Dopo il battesimo sul palco dell’Ariston Achille Lauro è diventato inarrestabile.

Già noto per la sua collaborazione con Boss Doms e i suoi brani samba-trap, con la sua esibizione al Festival 2019 il musicista romano ha puntato sul sound inedito del brano 'Rolls Royce'.

Il pezzo ha conquistato la kermesse, ma al contempo sollevato molte polemiche: la canzone è stata accusata da Striscia La Notizia di inneggiare all’uso delle droghe.

'Ma no, non c'entra nulla', replica Achille Lauro a Il Giornale.

'Anche quando canto “Voglio una vita così”… mi riferisco al lusso, allo stile di vita, non certo alle droghe. Certi programmi dovrebbero fare informazione vera, non inventarsi i casi'.

La droga è stata tuttavia una componente della vita di Lauro, che nel passato ha vissuto in una comune con il fratello, dove ha incrociato anche il rapper Coez.
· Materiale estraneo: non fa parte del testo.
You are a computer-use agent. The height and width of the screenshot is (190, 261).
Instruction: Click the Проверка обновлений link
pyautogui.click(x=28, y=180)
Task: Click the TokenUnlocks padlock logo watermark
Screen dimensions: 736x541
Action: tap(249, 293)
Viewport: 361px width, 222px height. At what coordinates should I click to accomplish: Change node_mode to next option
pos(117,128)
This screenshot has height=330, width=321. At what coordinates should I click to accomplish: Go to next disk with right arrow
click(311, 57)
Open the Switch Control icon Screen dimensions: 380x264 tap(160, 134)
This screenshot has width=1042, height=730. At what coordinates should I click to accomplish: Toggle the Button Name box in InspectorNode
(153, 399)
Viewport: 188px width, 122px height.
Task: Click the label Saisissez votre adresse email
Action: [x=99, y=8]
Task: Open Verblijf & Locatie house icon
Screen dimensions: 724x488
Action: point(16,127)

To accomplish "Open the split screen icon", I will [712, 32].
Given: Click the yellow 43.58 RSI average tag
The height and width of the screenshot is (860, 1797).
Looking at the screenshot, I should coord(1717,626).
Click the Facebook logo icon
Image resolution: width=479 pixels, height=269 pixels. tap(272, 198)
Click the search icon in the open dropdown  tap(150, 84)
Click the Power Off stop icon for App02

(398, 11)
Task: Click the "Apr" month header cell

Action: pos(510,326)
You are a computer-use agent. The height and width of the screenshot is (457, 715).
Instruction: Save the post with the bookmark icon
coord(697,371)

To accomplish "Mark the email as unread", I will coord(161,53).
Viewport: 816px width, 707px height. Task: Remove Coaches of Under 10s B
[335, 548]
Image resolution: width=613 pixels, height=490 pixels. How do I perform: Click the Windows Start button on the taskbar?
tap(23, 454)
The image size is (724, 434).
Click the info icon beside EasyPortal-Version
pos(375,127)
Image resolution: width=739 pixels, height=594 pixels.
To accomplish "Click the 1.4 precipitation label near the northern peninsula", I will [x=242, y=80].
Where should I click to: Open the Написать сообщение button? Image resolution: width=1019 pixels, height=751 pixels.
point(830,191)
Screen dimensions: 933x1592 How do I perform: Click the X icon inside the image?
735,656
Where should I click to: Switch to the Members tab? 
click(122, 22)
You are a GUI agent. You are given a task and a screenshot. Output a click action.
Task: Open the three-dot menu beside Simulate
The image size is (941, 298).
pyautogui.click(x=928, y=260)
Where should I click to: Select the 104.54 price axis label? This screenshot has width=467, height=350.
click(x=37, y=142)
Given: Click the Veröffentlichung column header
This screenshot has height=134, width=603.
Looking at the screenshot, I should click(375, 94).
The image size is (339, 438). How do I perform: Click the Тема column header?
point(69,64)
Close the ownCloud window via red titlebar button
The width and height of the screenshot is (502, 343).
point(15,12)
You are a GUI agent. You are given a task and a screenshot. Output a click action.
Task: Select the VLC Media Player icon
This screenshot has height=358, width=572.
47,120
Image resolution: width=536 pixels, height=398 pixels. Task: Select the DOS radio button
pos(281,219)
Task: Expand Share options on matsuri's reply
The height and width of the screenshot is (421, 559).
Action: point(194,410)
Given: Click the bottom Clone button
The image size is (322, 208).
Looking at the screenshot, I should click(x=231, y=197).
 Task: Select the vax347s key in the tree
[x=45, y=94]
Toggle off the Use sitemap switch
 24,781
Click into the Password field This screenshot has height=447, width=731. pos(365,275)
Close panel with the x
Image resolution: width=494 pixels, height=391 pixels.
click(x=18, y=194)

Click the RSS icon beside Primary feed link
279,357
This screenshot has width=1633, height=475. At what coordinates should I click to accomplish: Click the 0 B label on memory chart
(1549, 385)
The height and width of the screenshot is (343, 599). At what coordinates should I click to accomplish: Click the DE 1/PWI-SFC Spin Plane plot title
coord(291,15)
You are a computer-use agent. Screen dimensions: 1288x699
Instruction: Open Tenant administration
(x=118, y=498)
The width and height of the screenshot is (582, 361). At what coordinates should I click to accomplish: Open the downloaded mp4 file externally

'Ho vissuto per tanto tempo con mio fratello in una specie di comune dove passavano sempre artisti, pittori, musicanti. C'era Coez e c'erano altri artisti. La droga girava, ma come dappertutto. Né più né meno. Però moltissimi ragazzi non conoscono davvero il pericolo della droga. Io che vengo da un quartiere di merda, invece lo conosco bene. La droga è veleno che uno inala o che si inietta, non si può parlarne così superficialmente. In ogni caso, il problema più grande della mia generazione non sono gli stupefacenti, ma il non sapere cosa fare della nostra vita. Da qui nascono tutti i vizi'.